Shares of One97 Communications, the parent company of payments platform Paytm, soared up to 15.76 per cent on Tuesday, October 8, achieving their largest single-day gain since February 8, 2023. With today's rise, the stock also snapped its three-day losing run.
The exact reason for the rally remained unclear, but it seems the stock is recovering after a phase of profit-taking. Over the past week, the stock has risen by 4.30 per cent.
With this move, the stock has turned positive for the year, now up 12 per cent in 2024.
Paytm's shares had dropped to an all-time low of ₹310 after the Reserve Bank of India (RBI) imposed restrictions on its Payments Bank earlier this year. RBI had barred Paytm Payments Bank from accepting new deposits and processing credit transactions.

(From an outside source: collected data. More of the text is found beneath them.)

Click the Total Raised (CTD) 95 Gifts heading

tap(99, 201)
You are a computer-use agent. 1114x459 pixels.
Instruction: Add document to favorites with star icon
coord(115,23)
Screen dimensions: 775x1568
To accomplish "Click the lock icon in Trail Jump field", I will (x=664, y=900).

On the charts, Paytm's Relative Strength Index (RSI) is currently at 61, indicating that the stock is approaching "overbought" territory. Typically, an RSI above 70 signals that a stock is "overbought."

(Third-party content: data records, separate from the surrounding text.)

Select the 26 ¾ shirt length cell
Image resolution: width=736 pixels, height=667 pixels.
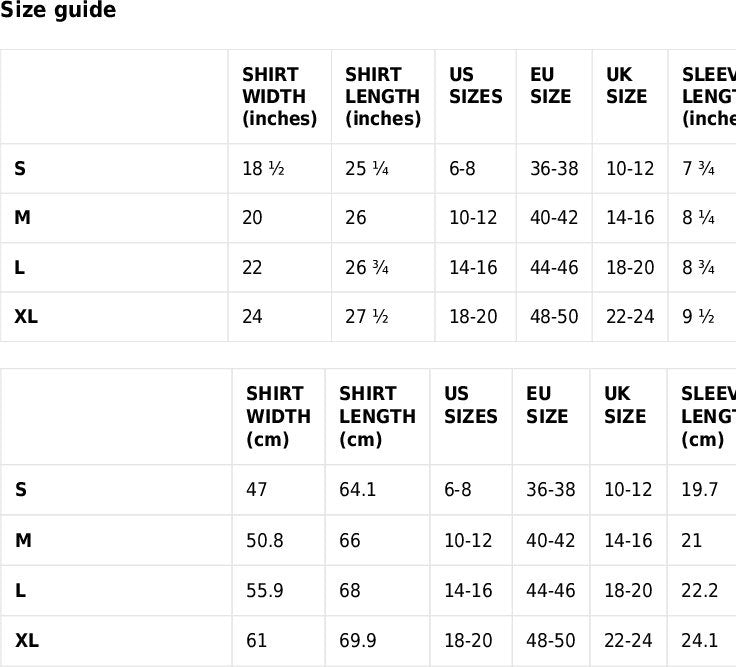click(367, 268)
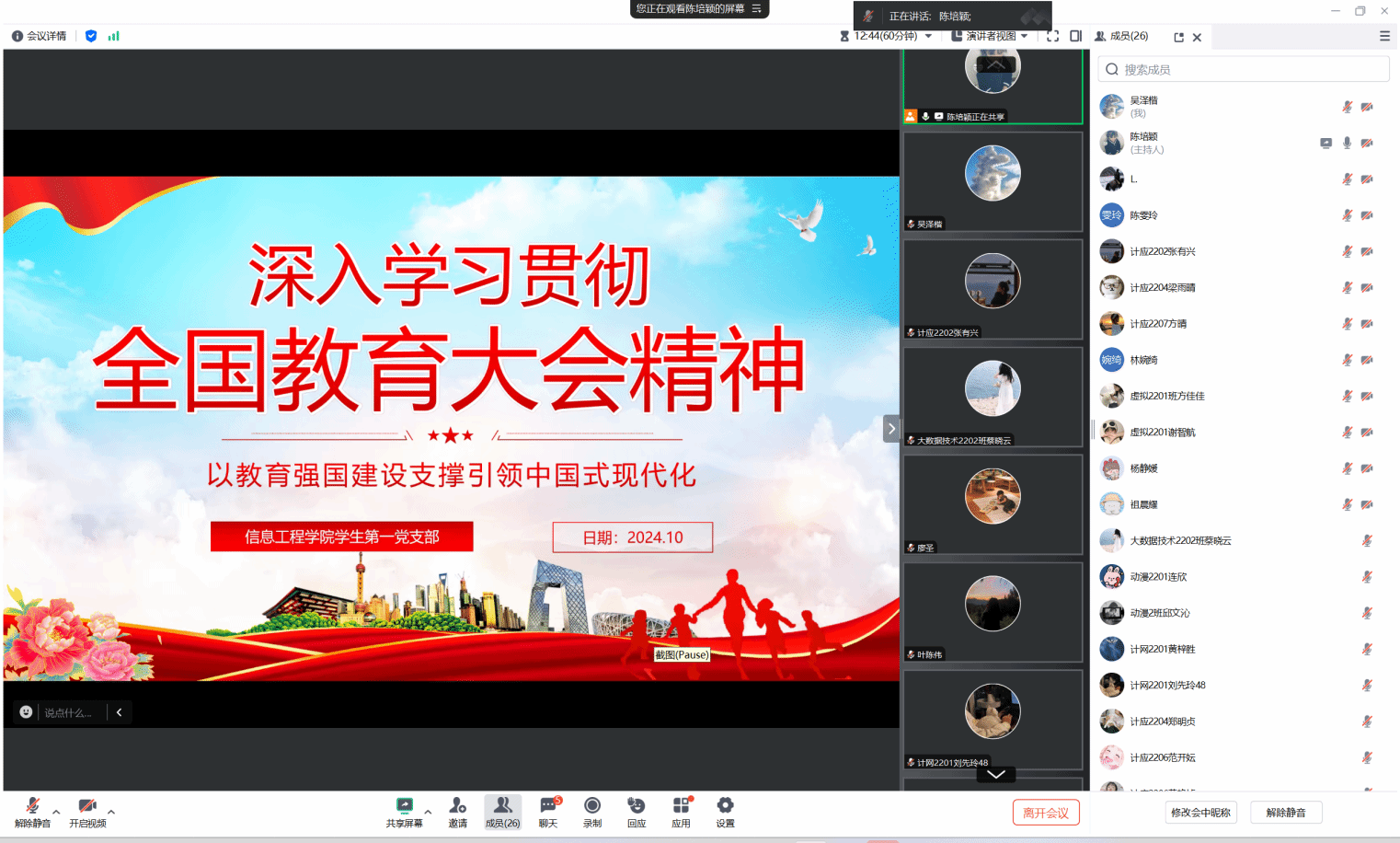Open 会议详情 meeting details
Screen dimensions: 1400x843
coord(39,36)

At a recent event, Paytm founder Vijay Shekhar Sharma expressed his regret over not selecting the right bankers for the company's IPO.
Paytm's shares debuted on the stock exchanges in 2021 at an IPO price of ₹2,150 per share. Despite the recent recovery, the stock remains 66 per cent below its IPO price.
Data from Trendlyne shows that out of the 18 analysts covering Paytm, six have a "buy" recommendation, six suggest "hold," and the remaining six recommend “sell.”
In a separate analysis, Emkay Global last month predicted a potential surge in the company's shares. The firm upgraded its rating for the payments giant from "reduce" to "add," raising the target price from ₹375 to ₹750.